[Collected data entries]
=-=-=-=-=

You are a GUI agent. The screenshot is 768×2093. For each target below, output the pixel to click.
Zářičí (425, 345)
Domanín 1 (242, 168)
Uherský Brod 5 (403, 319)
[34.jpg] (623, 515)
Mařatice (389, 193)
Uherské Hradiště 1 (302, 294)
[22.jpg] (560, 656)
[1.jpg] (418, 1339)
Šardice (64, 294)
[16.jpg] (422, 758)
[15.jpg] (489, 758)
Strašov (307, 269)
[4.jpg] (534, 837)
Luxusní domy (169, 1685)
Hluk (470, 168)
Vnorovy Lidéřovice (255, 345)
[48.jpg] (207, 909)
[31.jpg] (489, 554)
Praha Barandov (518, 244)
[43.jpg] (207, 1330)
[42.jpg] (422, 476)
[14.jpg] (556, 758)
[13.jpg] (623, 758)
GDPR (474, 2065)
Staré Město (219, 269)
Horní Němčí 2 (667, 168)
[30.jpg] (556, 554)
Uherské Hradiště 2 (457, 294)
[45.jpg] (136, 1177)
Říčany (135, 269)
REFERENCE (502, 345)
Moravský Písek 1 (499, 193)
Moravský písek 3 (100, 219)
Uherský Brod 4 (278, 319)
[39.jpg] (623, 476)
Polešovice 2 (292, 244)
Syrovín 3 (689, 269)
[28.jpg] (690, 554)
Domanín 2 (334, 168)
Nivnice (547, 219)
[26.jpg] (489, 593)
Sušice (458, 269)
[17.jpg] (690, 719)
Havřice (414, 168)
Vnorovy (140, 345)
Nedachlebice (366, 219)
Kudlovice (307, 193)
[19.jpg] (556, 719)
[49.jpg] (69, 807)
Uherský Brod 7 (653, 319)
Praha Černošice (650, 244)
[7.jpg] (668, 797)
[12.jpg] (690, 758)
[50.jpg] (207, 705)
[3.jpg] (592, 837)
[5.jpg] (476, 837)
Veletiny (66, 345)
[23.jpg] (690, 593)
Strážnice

=-=-=-=-=

■ Task description: From the entries above, select each line containing the string "Brod".

■ Answer below:
Uherský Brod 5 (403, 319)
Uherský Brod 4 (278, 319)
Uherský Brod 7 (653, 319)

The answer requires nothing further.